By the Chinese definition, Negga qualifies as an Ethiopian princeling. His father was a guerilla fighter for 17 years. The political party he founded is still in power.
Negga has had China on his mind as long as he can remember. "The first time that I heard of China was when I was very, very young," he recalls.
"My dad was a Marxist-Leninist revolutionary so we had Mao books lying around and all 45 volumes of Lenin and a plethora of communist manifestos and socialist thinking. And that's how I first heard of China, from my dad talking about it at home.
"Later on, I wanted to do something different. From Addis (Ababa, Ethiopia's capital), I could see where Chinese-African and Chinese-Ethiopian relations were going, and I wanted to situate myself strategically between China and Africa."
Negga was accepted by universities all over the world and chose Tsinghua. The electrical engineering and automation major did not confine himself to his classes.
In 2009, Negga became the co-founder and president of Young African Professionals and Students, China's only pan-African youth organization.
"Our premise was that there was a good and robust dialogue going on up there on the political and diplomatic level with our leaders, but when you go down to the grassroots, there wasn't anything," Negga says. "And you need the youth, the people, the society to perpetuate any sort of relationship that we have."
YAPS is also a platform for young African professionals and students to talk about current China-Africa issues and promote Africa's "brand".
One mission is helping African students move on to employment by hosting resume-development workshops.
Thinking back on his college years five months away from graduation in China and seeing another unaddressed need, Negga founded Kiziga, which means a channel or circle in the Kignarwanda language of Rwanda.

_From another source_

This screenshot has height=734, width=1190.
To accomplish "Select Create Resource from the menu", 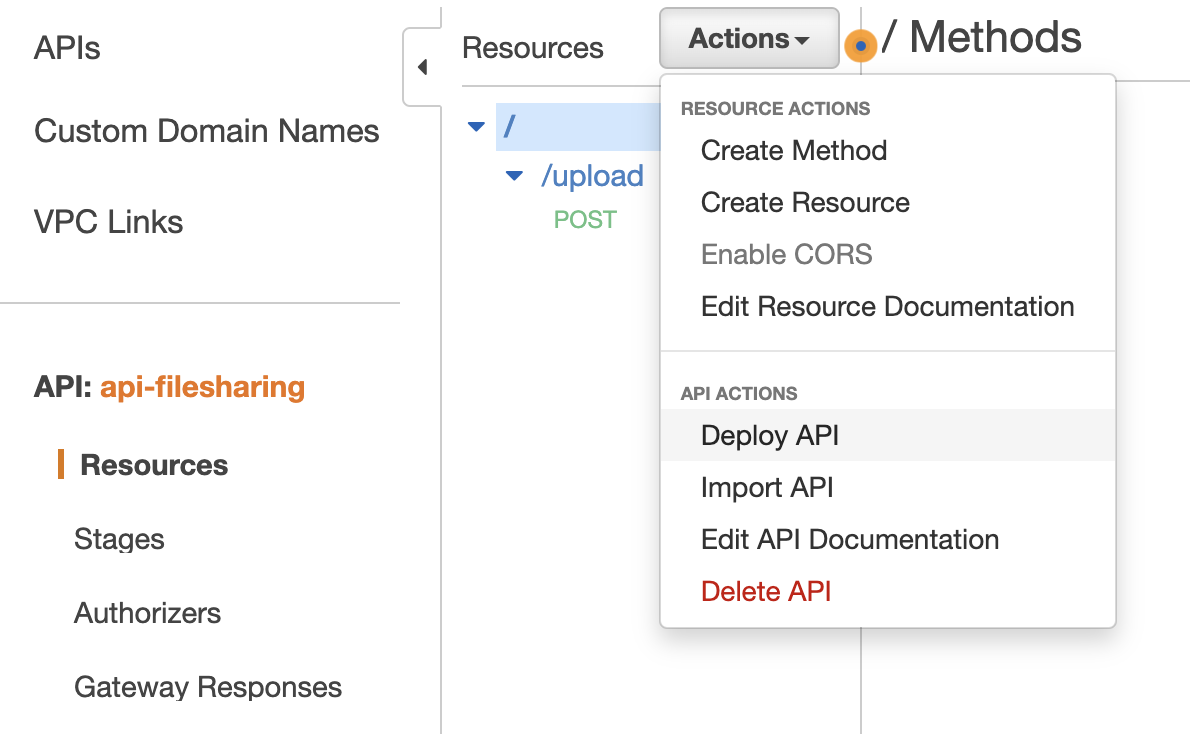I will (x=805, y=202).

"We've partnered with about 250 Chinese universities to accept applications on their behalf and built an online platform that an African student can come to and find all the information he or she needs to safely apply to a Chinese university as it's not easy to apply to them (directly) online," he says.
Is this son of a successful Maoist Marxist-Leninist guerilla fighter a capitalist?

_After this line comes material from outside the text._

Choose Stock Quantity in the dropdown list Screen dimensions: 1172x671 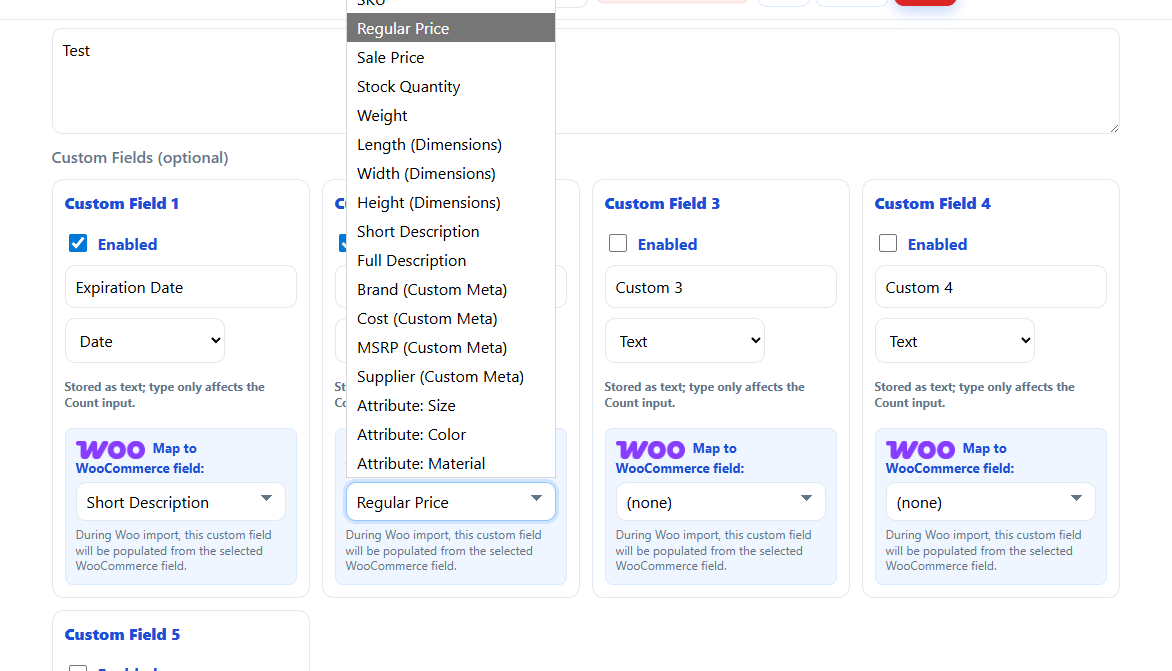(408, 87)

"I do have a capitalist mind to a certain degree, but I am not so sure about my heart," he admits.
"I strongly believe that every country should be left alone to develop its own political model, as anything that is not internally driven and is prescribed from the outside is not sustainable and usually deadly."

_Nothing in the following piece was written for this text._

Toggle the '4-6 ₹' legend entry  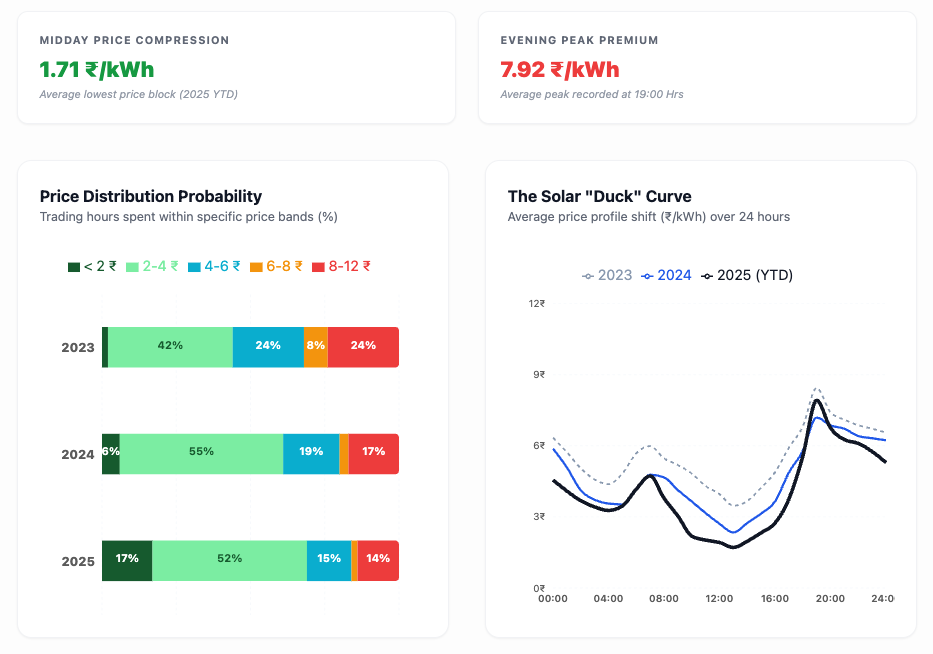[214, 267]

Right now Negga is concentrating on a project he truly believes can change the world, especially Africa, using cloud computing and desktop virtualization.
"It's called Vingu, which means 'virtual cloud'," he says. "With one small Vingu box we'll be able to virtualize 50 to 100 computers. And we plan to put these in small African villages, schools, clinics and to sell them to SMEs there. Our technology dramatically reduces not only the cost of ownership but maintenance as well."
Negga hopes to make computing a human right.
"When you give people access, you are uplifting millions from poverty, and in five years this model will take over the African continent," he says.